Is Starting Strength a Bad Routine For Muscle Growth? It's fine. Don't bother overthinking. You are natural anyway.

| May 21, 2015 by Truth Seeker |

The online muscle consciousness needed a long time to realize that the popular training program Starting Strength does not promote as much muscle growth as it was originally believed. You are certainly not gaining 60lbs of red meat during your first year of training even if you drink your milk and do squats with plenty of hip drive.

I am truly sorry, but that’s life, dear, baby mammal!

However, does this make Starting Strength a poor routine for hypertrophy gains or maybe the disappointment comes mainly from having exceptionally high expectations due to brainwashing and propaganda?


Is Starting Strength bad for muscle growth because of its low volume?

First off, I don’t think that Starting Strength is exactly a low volume routine as far as some muscle groups are concerned. The hips get hit with great intensity (heavy weight) 3 times a week. That’s certainly enough to cause some growth in the area. The same is true for the front deltoids which are worked pretty hard by the bench and the overhead press three times a week too.

Therefore, I don’t see why the volume of Starting Strength would be an obstacle stopping your lower body and front shoulders from growing.

I used to believe that you need an enormous amount of volume (reps and sets) to gain muscle mass because the mainstream muscle media has been suggesting this for a long time.

That’s why I did high volume madness like Serge Nubret’s training routine which is basically the king of volume.

It didn’t work for me. I didn’t report growth after a year of similar training.

Honestly, there are much more important factors for muscle growth than exercise volume. One of them would be our natural testosterone levels.

Obviously, girls will remain smaller than men regardless of training volume.

Why?

Because high volume does not overcome low testosterone. The body produces a limited amount of test, which is one of the main limitations that natural bodybuilders face. After a certain threshold, you are not allowed to gain more muscle regardless of training. To get to that point, you can follow low or high volume routines – it does not matter, as long as you put some decent effort into what you are doing.

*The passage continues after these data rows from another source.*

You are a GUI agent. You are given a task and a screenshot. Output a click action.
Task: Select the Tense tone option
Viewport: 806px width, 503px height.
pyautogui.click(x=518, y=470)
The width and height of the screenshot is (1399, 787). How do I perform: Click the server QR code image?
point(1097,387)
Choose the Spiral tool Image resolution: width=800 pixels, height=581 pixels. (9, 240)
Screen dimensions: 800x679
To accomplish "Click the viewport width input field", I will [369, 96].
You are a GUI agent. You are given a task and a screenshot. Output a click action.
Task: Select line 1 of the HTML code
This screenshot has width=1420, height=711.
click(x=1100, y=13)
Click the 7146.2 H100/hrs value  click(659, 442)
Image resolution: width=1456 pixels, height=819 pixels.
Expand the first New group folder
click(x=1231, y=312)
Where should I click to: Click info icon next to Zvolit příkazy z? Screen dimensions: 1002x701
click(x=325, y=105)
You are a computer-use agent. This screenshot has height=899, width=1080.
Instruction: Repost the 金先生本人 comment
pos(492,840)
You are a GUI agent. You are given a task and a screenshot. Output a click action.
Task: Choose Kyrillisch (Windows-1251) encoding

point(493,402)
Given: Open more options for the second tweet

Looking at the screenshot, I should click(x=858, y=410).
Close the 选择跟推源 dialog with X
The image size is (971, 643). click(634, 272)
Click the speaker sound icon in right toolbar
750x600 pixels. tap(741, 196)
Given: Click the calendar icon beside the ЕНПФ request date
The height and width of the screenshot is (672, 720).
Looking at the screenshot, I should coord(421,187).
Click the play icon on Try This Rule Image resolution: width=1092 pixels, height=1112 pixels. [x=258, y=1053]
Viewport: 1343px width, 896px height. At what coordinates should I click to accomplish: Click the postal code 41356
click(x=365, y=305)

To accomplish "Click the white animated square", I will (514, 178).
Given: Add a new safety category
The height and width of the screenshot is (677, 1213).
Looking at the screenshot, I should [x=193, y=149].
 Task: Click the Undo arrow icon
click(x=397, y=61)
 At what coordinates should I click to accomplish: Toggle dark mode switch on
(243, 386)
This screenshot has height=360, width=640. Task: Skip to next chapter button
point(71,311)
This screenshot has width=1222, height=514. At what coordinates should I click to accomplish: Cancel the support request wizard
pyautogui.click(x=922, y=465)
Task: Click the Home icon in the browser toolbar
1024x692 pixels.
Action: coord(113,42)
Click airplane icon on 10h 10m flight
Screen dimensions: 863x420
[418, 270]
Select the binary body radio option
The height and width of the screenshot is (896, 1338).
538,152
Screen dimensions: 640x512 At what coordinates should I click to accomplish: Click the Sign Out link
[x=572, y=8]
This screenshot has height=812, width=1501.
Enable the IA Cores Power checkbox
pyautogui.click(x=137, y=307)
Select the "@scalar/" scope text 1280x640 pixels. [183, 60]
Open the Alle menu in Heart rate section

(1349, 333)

With that said, Starting Strength can definitely benefit from a few high rep back-off sets here and there. Adding assistance exercises such as chin-ups, pull-overs, calf work, rowing variations, and curls is also fine in my book. Don’t worry! Similar additions will not steal your strength progress, as long as they are programmed correctly.

I thought that squats and deadlifts increase your testosterone levels. Did they lie to me?

I guess they did. There isn’t any evidence suggesting that squats and deadlifts increase your test levels to the point where you “grow like a weed”. That never happened and anybody telling you otherwise is either a liar or simply delusional.

Starting Strength’s diet of squats and deads will not raise your testosterone levels to the point where your musculature is ripping clothes and turning heads. I would be one of the happiest people on Earth if that was true, but it isn’t.

At the end of the day, I don’t believe that Starting Strength is the worse routine for muscle growth, although I would definitely change many things about it without feeling guilty that I am “not doing the f**** program” as the popular quote says.

What people forget, however, is that Starting Strength is designed for beginners. Therefore, it will always work to some degree regardless of its flaws.

Imagine the following. You are are trying to learn a new language, but at the moment, you don’t know a single word. When you are at this stage, any teacher will get you to a higher level as long as you do your homework.

This essentially means that initially almost any program will give you the so-called noobs gains.

Who has the best routine for muscle growth?

Nobody.

I am not a science guy, as you can probably already tell. I am also not the type of guy who will quote five different studies just to prove a simple and obvious point.

Yet I can still tell you with certainty that nobody has the complete blueprint to building muscle mass as far as the training part is concerned.

At the end of the day, there are two main things to remember.

  1. You have to put in some serious effort to expect results and progression.
  2. As a natural, you are very limited in terms of muscular potential which makes hypertrophy discussions and analysis like this even less productive. We can talk all day what’s better for your muscles, but would you still care if you knew that you will only gain 5 pounds more until the end of your life? Probably not.